For such substances, where possible, estimated total daily intake by the general population in Canada is compared to quantitative estimates of carcinogenic potency to characterize risk and provide guidance for further action (i.e. analysis of options to reduce exposure) under the Act. The carcinogenic potency (TD_0.05) of 3,3'-dichlorobenzidine was derived based on the increased incidence of mammary tumours ("fibroadenomas" and adenocarcinomas (combined) in males and females), granulocytic leukemias (males) and zymbal gland carcinomas (males) in ChR-CD rats administered 3,3'-dichlorobenzidine in the diet in the study conducted by Stula et al. (1975). This study was considered most appropriate for quantitative assessment, owing to the size (n = 50) of the study groups, which were relatively large compared to that in other available investigations, and to the relative adequacy of documentation of the protocol and results. It should be noted, however, that only one dose level was administered in this study, and that the period of administration was less than 2 years (up to 488 days).

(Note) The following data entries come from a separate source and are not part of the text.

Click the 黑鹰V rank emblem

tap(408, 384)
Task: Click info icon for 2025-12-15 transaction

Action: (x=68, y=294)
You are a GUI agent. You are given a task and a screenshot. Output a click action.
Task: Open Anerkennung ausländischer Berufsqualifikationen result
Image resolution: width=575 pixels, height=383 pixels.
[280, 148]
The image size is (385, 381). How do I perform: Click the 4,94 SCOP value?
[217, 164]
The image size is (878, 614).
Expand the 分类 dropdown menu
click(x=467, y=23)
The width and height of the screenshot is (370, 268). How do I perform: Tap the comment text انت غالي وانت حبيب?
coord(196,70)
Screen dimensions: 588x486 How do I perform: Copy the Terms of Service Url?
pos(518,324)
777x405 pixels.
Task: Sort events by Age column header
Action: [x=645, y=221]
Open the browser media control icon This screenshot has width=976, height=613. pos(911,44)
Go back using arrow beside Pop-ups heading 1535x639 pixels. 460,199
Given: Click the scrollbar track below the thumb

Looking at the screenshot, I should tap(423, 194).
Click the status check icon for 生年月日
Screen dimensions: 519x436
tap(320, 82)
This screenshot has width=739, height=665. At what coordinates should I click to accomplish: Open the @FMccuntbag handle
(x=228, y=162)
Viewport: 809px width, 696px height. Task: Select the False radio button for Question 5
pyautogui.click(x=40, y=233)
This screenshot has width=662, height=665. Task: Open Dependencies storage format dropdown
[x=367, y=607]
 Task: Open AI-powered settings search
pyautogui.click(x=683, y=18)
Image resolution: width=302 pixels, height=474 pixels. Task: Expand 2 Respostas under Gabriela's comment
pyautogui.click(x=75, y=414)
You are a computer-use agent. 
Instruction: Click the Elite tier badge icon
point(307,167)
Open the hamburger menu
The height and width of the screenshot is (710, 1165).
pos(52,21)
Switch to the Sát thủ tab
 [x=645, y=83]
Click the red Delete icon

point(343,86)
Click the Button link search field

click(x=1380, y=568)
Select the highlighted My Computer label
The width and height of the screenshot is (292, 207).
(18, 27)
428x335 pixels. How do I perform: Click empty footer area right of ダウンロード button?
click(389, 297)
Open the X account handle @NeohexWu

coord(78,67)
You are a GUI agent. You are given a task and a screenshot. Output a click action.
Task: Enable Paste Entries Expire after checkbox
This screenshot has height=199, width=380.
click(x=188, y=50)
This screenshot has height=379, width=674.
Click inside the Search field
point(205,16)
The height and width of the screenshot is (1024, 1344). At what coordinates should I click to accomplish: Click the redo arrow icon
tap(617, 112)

Based on the study conducted in rats by Stula et al. (1975), TD_0.05s calculated based on linear interpolation, incorporating a body weight:surface area correction (owing to the lack of identification of the active metabolite(s), and correcting for less than 2 years exposure, range from 0.74 to 1.4 mg/kg b.w./day. Calculated exposure/carcinogenic potency indices for the age group with greatest exposure on a body-weight basis estimated based on predicted concentrations in environmental media range from 2.6 x 10^-14 to 4.9 x 10^-14 (3.6 x 10^-8 ng/kg b.w./day divided by 0.74 to 1.4 mg/kg b.w./day). The priority for further action (i.e. analysis of options to reduce exposure) is, therefore, considered to be very low.

3,3'-Dichlorobenzidine has been classified as being "Probably Carcinogenic to Humans" and is therefore considered to be "toxic" under paragraph 11(c) of CEPA.

This approach is consistent with the objective that exposure to non-threshold toxicants should be reduced wherever possible, and obviates the need to establish an arbitrary de minimis level of risk for determination of "toxic" under CEPA.

3.4 Conclusion

Based on the available data, 3,3'-dichlorobenzidine is not considered to be "toxic" as defined under paragraphs 11(a) or 11(b) of CEPA. 3,3'-Dichlorobenzidine is considered to be "toxic" as defined under paragraph 11(c) of CEPA.

1  Assumed to weigh 70 kg, breathe 23 m3 air, drink 1.5 L of water and consume 20 mg soil per day.

2  Assumed to weigh 7 kg, breathe 2 m3 air, drink 750 mL of infant formula (water) and consume 35 mg soil per day.